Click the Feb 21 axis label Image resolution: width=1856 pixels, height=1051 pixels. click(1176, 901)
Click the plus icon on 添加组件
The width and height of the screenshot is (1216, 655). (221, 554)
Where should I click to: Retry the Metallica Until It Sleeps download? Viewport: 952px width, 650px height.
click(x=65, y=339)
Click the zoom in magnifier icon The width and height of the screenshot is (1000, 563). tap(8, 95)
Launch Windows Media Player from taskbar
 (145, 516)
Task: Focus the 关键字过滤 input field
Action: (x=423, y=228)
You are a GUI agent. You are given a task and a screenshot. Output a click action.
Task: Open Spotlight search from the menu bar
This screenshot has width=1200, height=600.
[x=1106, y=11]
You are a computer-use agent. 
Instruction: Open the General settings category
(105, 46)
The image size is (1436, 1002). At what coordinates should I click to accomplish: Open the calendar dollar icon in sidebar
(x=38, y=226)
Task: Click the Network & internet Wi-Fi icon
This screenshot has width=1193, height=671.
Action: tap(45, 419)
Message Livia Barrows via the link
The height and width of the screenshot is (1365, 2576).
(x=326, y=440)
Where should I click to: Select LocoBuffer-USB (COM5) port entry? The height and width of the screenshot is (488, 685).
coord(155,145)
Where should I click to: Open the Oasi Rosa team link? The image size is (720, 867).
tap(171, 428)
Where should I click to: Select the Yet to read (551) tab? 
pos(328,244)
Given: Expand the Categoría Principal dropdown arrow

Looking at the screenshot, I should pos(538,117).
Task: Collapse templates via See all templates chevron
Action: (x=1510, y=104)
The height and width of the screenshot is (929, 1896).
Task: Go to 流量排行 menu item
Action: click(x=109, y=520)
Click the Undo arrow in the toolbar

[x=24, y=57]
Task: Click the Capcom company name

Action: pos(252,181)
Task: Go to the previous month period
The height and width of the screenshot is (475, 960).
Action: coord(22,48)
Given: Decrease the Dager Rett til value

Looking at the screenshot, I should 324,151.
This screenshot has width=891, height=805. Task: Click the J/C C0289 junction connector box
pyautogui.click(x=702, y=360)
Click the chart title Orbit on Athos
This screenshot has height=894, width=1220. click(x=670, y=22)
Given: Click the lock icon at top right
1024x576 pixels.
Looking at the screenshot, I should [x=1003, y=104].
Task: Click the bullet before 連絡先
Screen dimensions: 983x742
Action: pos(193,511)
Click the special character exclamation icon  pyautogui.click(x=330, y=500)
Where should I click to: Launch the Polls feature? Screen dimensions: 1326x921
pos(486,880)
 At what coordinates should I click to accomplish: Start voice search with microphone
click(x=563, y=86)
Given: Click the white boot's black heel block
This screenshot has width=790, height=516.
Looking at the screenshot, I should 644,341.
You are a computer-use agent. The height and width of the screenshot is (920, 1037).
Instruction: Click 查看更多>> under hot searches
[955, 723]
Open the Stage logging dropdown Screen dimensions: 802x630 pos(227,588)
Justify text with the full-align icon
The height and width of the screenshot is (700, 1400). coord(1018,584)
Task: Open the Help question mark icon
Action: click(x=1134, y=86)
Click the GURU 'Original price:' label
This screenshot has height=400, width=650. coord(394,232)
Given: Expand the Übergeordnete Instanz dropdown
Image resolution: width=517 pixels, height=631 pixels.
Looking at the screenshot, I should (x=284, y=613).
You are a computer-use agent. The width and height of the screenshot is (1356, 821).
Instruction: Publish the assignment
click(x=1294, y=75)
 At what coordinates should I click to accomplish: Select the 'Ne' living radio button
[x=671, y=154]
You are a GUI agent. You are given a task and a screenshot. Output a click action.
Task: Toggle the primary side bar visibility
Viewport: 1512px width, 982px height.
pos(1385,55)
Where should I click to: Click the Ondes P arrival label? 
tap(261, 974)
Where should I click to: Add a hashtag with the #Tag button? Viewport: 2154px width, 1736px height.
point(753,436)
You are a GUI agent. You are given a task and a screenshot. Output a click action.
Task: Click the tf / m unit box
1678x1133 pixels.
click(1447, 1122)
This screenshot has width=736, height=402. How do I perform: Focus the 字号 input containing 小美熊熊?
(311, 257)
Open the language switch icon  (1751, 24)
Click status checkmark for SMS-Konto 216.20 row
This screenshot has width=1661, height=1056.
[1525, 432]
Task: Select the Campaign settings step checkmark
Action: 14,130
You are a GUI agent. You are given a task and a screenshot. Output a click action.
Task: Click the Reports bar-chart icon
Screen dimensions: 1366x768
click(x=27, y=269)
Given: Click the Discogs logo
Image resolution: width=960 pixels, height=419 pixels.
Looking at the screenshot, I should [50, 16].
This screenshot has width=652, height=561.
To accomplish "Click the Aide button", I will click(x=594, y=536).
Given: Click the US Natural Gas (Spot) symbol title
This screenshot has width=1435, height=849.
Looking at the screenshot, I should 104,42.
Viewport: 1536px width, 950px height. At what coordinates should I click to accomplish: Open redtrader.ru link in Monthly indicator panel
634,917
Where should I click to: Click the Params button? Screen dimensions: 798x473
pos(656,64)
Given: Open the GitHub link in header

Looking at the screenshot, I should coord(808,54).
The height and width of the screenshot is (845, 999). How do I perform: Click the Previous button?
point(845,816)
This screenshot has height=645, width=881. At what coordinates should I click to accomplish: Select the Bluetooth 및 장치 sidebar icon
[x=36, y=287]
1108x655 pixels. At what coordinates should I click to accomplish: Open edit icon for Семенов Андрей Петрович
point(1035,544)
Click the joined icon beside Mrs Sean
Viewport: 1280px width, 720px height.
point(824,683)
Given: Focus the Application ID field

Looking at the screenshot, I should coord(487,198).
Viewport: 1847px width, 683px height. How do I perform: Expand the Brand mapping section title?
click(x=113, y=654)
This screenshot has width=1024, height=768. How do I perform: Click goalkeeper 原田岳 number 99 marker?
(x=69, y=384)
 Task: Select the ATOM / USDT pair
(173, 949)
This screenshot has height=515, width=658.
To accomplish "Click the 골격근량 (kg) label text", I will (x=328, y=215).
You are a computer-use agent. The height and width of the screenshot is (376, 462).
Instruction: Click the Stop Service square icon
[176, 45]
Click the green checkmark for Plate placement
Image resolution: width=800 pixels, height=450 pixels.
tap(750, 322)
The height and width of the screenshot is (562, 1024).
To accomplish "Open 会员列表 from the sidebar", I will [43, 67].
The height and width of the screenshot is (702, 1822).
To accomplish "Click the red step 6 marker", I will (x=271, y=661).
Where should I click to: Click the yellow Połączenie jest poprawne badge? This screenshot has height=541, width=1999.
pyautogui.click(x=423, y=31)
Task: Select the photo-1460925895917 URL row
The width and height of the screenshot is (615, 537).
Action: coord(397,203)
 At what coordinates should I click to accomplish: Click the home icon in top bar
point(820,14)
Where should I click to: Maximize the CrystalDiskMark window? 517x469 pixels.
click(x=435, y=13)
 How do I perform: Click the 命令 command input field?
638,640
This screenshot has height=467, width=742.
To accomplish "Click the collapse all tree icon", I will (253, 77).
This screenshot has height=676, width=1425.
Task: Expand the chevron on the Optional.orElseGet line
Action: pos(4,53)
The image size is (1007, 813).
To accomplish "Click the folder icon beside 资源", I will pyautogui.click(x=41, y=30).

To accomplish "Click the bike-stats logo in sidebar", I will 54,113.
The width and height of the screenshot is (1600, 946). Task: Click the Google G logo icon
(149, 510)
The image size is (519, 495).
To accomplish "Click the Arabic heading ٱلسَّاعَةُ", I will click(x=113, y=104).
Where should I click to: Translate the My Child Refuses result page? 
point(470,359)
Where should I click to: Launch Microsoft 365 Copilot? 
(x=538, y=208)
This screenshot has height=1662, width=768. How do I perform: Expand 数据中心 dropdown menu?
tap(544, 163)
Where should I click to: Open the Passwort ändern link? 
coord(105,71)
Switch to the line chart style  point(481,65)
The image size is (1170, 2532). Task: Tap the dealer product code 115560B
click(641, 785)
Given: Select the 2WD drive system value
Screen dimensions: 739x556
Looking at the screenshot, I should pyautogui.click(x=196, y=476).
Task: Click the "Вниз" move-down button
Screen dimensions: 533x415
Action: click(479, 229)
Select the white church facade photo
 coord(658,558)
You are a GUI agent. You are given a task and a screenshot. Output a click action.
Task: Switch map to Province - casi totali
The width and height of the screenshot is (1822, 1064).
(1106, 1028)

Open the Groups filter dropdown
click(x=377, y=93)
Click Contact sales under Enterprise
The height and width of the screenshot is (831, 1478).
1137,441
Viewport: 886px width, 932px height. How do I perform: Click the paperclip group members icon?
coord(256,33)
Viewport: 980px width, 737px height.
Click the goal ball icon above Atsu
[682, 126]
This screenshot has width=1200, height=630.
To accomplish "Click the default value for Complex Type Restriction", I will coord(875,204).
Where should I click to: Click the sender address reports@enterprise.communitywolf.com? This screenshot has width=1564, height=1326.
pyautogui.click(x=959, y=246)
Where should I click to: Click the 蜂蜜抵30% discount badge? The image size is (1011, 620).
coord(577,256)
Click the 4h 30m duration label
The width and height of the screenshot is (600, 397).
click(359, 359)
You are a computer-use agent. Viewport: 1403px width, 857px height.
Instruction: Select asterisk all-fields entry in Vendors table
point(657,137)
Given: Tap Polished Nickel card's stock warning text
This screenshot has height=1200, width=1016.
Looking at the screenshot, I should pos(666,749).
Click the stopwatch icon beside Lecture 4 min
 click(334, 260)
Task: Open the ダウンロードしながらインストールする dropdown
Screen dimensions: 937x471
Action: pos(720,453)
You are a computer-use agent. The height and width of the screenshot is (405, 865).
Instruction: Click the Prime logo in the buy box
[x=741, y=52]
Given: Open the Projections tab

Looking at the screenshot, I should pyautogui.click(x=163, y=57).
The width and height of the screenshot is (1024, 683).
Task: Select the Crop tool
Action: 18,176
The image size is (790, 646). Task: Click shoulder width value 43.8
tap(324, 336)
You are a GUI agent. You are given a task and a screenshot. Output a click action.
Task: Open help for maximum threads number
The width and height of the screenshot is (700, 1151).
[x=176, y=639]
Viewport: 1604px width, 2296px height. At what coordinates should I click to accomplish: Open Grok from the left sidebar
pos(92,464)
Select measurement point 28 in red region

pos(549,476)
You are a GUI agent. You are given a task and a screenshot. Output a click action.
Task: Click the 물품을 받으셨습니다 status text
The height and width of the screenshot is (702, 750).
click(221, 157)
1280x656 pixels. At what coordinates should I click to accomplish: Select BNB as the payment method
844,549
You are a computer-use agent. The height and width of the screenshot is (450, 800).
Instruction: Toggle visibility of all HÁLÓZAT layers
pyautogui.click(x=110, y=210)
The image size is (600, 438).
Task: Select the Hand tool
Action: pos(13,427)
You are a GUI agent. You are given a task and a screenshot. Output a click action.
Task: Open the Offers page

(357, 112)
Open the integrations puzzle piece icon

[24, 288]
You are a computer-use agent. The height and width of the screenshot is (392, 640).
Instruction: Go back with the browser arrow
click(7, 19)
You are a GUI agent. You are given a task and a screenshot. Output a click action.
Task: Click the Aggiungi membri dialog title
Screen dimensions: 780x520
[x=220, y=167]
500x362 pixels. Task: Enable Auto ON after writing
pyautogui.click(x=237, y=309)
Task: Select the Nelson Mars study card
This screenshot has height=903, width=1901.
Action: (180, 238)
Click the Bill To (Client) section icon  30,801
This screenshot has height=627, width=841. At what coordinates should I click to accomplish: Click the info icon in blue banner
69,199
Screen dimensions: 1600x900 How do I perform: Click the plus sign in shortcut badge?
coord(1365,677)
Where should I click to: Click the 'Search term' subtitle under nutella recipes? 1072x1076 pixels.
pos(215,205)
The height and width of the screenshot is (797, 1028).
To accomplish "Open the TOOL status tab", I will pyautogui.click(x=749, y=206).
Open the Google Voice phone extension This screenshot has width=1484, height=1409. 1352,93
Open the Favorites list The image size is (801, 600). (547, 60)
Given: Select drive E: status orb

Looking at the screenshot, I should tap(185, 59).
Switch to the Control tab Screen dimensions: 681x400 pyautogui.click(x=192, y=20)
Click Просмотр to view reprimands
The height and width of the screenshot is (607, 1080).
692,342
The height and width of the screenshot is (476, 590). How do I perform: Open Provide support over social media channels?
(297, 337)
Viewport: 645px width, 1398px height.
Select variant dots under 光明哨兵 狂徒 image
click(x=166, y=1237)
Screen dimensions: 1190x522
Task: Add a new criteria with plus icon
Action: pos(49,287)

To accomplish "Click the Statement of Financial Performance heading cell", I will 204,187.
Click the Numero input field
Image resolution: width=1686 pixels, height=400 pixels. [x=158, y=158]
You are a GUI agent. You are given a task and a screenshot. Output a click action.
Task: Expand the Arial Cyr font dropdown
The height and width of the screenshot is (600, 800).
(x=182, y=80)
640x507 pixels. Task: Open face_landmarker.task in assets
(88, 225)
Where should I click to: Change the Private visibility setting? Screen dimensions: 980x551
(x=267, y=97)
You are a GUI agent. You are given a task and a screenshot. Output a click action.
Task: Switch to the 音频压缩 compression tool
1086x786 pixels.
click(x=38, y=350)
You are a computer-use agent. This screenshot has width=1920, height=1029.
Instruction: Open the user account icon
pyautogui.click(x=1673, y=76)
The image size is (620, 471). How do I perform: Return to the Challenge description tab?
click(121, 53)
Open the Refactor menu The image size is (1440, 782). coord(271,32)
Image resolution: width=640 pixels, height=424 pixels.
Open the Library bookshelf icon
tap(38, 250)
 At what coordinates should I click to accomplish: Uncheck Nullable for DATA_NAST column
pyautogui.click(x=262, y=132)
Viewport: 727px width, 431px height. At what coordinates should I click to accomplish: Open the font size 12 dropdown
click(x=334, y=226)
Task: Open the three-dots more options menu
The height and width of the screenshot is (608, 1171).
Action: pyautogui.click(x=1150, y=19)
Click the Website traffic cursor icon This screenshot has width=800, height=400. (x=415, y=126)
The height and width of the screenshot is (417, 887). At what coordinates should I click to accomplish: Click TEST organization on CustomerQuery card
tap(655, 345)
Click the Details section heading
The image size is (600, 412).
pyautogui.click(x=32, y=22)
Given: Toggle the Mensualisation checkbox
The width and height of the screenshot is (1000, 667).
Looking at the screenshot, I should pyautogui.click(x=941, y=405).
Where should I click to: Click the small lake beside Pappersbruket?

_Task brief_.
Which lines above include the word "computer"? Show each one.

_Solution to the exercise_.
You are a computer-use agent. 
You are a computer-use agent. The height and width of the screenshot is (920, 1037).
You are a computer-use agent. The width and height of the screenshot is (1356, 821).
You are a computer-use agent. The height and width of the screenshot is (376, 462).
You are a computer-use agent. Viewport: 1403px width, 857px height.
You are a computer-use agent. The height and width of the screenshot is (405, 865).
You are a computer-use agent. The height and width of the screenshot is (450, 800).
You are a computer-use agent. The height and width of the screenshot is (392, 640).
You are a computer-use agent. This screenshot has width=1920, height=1029.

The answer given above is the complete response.